In our study, compared to the single ERCP group, the complication rate in the repeated ERCP group was significantly higher. The most common post-ERCP complication is pancreatitis, with a prevalence of 1.6-15.7% (3,11,33,34). Etiological factors of this complication include the use of electrocauterization in sphincterotomy, edema in the sphincter of Oddi and the pancreatic sphincter, pre-cut sphincterotomy, increased hydrostatic pressure in the pancreatic duct due to excessive contrast injection, and contamination of the pancreatic ductal system with duodenal content (26,32). All these etiological factors increase with repeated ERCP and naturally result in a significantly higher rate of post-ERCP complications. Biliary septic complications, including cholangitis and cholecystitis are also observed in the post-ERCP period (1,5,32,35-37). The clinical follow-up of these patients is very important, since cholangitis may develop frequently in patients with difficult CBD stones due to inadequate sphincterotomy, overlooked stones, and non-functioning stenting.
Study Limitations
The study had some limitations. The present study was conducted with ERCP records of a single endoscopist which may cause bias due to personalization of the data. Additionally, there might have been some patients who had undergone repeated ERCP in a different center that we missed during the study period. On the other hand, the most important strength of this study that to the best of our knowledge, this is the first study in the literature to include such a large number of patients with a noticeable amount of data and follow-up period.

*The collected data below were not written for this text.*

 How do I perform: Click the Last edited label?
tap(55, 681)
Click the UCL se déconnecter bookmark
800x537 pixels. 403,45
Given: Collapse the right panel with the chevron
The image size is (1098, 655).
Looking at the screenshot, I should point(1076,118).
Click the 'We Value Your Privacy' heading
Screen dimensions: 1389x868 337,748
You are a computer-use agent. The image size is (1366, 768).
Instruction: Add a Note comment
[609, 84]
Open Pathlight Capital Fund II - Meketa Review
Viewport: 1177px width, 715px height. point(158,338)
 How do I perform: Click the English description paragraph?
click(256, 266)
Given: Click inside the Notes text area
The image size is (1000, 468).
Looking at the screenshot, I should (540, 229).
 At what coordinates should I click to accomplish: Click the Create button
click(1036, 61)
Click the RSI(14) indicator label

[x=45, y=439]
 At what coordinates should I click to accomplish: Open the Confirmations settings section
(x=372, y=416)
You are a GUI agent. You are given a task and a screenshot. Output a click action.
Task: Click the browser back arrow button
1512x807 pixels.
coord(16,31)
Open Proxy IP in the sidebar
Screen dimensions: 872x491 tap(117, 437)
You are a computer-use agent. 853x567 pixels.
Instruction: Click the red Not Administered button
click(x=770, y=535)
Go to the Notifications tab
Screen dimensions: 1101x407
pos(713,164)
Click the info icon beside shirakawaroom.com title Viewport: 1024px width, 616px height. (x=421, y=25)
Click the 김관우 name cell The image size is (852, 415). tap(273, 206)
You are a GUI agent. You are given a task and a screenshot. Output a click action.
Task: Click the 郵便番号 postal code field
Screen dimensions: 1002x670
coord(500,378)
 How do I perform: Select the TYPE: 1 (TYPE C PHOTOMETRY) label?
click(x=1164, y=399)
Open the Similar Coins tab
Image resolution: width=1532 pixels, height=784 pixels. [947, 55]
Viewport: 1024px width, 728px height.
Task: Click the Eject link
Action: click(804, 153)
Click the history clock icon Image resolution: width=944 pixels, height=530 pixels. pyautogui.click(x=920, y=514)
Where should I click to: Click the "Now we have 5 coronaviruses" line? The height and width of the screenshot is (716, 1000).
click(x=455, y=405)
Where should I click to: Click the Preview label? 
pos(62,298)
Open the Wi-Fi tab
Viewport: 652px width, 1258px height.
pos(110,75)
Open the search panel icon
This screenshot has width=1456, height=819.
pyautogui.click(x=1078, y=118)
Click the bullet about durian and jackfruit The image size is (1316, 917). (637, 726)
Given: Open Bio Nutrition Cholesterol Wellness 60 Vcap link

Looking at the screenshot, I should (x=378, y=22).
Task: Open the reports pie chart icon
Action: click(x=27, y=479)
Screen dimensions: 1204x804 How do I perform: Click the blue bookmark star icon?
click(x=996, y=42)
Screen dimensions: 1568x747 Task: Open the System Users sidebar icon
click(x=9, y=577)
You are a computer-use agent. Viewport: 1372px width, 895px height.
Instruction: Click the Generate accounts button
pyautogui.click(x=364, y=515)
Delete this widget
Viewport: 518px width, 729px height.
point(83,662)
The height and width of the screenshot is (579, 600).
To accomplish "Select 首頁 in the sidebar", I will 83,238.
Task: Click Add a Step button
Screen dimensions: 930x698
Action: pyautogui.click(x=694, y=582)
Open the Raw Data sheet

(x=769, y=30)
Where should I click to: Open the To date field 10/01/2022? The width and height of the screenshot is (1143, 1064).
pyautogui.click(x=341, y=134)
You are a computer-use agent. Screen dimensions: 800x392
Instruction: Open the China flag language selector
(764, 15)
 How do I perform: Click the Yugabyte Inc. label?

ERCP is the gold standard in gallstone treatment; therefore, it should be considered as the first-line treatment. However, due to its invasive nature, its risk of complications is high, even in experienced hands. Along with experience, pre-procedural patient selection is a very important factor for reducing complications (34,36).
CONCLUSION
ERCP is the most important, invasive, endoscopic procedure for the clearance of bile duct stones. It is known that several factors may interfere with a positive outcome in the first attempt. It is important for the endoscopist and the patient to be able to predict under which circumstances a repeat intervention may be required. The diameter of the CBD and the number of stones was increased in elderly patients. On the other hand, the presence of stenosis, enclaved stones in the CBD, and accompanying pancreatitis increased the need for repeated ERCP in young patients. The need for stenting was higher in both age groups when cholangitis was present. The success rate of ERCP was not affected by a single factor, but by all clinical and pathological factors that increase the difficulty of the procedure.